Dengan teknologi EM yang mudah, murah, hemat energi, ramah lingkungan dan berkelanjutan dapat mengembalikan kesuburan tanah dan meningkatkan produksi pertanian untuk memenuhi kebutuhan pangan dunia yang semakin meningkat.
EM melalui hasil penelitian selama 12 tahun bisa memperbaiki sifat biologis, fisik, kimia tanah, meningkatkan produksi tanaman, menjaga kestabilan produksi, menghasilkan produk pertanian berwawasan lingkungan, meningkatkan keragaman mikroba yang menguntungkan dalam tanah.
Pertanian organik yang berkelanjutan itu mampu meningkatkan ketersediaan dan senyawa organik dalam tanah, menambah bintil akar, mengurangi kebutuhan pupuk kimia dan pestisida.
Teknologi EM adalah hak paten sehingga siapapun tidak diperkenankan memproduksi, meskipun tahu cara membuat. Di Indonesia bisa membeli EM4 dari konter-konter Pak Oles, tersedia di semua toko pertanian dengan harga yang murah dan terjangkau.
Sapi Ganti Traktor
Modernisasi pertanian zaman sekarang telah mengganti sapi dengan traktor, sehingga petani sekarang tidak lagi memelihara sapi atau kerbau. Meski ada petani yang memelihara sapi atau kerbau khusus untuk penggemukan kelak akan dijual, bukan untuk membantu mengolah lahan pertanian.
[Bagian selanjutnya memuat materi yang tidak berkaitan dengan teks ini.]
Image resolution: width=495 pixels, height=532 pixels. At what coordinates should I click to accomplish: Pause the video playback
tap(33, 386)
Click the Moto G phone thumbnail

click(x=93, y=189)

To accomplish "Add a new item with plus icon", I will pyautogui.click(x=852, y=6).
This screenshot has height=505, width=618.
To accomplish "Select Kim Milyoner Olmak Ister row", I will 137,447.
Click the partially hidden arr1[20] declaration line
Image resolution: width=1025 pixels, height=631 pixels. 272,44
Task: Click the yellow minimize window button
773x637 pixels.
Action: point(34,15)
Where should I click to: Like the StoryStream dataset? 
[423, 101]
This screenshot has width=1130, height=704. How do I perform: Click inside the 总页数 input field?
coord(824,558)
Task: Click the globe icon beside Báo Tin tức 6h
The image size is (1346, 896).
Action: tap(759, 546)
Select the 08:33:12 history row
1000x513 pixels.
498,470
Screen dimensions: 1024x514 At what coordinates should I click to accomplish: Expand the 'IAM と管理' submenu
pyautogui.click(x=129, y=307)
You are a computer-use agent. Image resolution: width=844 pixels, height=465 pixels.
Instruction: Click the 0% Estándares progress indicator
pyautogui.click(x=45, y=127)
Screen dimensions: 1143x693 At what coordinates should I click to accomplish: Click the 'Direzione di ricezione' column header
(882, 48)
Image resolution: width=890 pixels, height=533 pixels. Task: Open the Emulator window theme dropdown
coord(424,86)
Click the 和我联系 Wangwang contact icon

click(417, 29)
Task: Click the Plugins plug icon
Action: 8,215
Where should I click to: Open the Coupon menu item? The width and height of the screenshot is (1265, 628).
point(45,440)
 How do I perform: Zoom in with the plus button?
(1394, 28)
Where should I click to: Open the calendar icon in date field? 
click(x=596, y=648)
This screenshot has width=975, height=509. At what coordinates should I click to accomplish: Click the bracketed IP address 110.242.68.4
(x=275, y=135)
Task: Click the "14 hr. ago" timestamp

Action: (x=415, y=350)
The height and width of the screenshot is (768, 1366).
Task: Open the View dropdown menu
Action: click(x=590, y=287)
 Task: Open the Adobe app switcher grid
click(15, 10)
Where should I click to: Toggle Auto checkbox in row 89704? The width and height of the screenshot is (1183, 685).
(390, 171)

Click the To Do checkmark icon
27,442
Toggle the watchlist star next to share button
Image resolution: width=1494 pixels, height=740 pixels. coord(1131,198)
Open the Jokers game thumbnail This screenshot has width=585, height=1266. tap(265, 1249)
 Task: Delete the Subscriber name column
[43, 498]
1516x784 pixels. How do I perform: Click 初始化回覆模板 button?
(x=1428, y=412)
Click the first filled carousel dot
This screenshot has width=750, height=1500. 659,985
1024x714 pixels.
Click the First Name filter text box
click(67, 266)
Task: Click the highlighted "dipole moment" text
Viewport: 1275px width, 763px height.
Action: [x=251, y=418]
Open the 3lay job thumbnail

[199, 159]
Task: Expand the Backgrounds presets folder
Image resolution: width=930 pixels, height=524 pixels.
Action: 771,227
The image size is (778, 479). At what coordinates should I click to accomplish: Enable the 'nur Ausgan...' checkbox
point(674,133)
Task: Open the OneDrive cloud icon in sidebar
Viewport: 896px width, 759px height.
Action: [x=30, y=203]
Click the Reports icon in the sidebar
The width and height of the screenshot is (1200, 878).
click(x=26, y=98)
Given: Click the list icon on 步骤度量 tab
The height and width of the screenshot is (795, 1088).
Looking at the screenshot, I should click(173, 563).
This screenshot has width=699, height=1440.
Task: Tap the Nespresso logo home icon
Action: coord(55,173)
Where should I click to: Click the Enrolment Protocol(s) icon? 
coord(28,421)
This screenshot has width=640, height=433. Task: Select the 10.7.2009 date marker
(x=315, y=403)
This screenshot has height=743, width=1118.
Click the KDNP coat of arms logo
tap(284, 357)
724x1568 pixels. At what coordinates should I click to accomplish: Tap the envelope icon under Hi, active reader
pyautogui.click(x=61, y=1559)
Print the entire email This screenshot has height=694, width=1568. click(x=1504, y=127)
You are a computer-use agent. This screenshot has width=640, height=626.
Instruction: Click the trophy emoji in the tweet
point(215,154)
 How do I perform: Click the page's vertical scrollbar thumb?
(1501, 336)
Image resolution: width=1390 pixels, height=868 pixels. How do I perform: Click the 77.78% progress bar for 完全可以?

Revolusi besar-besaran di sub sektor peternakan menyebabkan petani gurem kalah bersaing dengan pemodal besar di sektor peternakan. Biasanya kandang sapi di lahan persawahan berpindah-pindah sehingga pupuk kandang itu menjadi merata.
Demikian pula pemeliharaan ikan di sawah kini tinggal kenangan indah. Penggunaan pestisida selain membahayakan ikan peliharaan, karena airnya sudah tercemar, membinasakan cacing dan biota lain dalam tanah yang menjadi bahan makanan ikan. Pola memelihara ikan dengan membeli pakan tertentu lebih besar pasak daripada tiang.
Pertanian terpadu tempo dulu, menurut Riksa, sosok pria energik “diusia senjanya” selalu mengatur giliran tanaman dengan setengah tahun basah dan setengah tahun kering. Penanaman pupuk hijau selalu mereka (petani) lakukan setelah padi gadu, karena masih tesedia waktu menunggu musim tanam.
Tanaman pupuk hijau yang dikembangkan antara lain kacang-kacangan, kedelai, crotalaria, centrossema dan lainnya yang dibenamkan saat pengolahan lahan. Budaya pupuk hijau itu tidak ditemukan lagi di alam pertanian konvensional.
Demikian pula tidak ada lagi giliran tanaman. Petani cenderung menanam padi tiga kali setahun, tanpa memberi istirahat dan terus digenjot dengan pupuk kimia. Giliran tanaman merupakan aspek penting dalam keterpaduan untuk mempertahankan kesuburan tanah.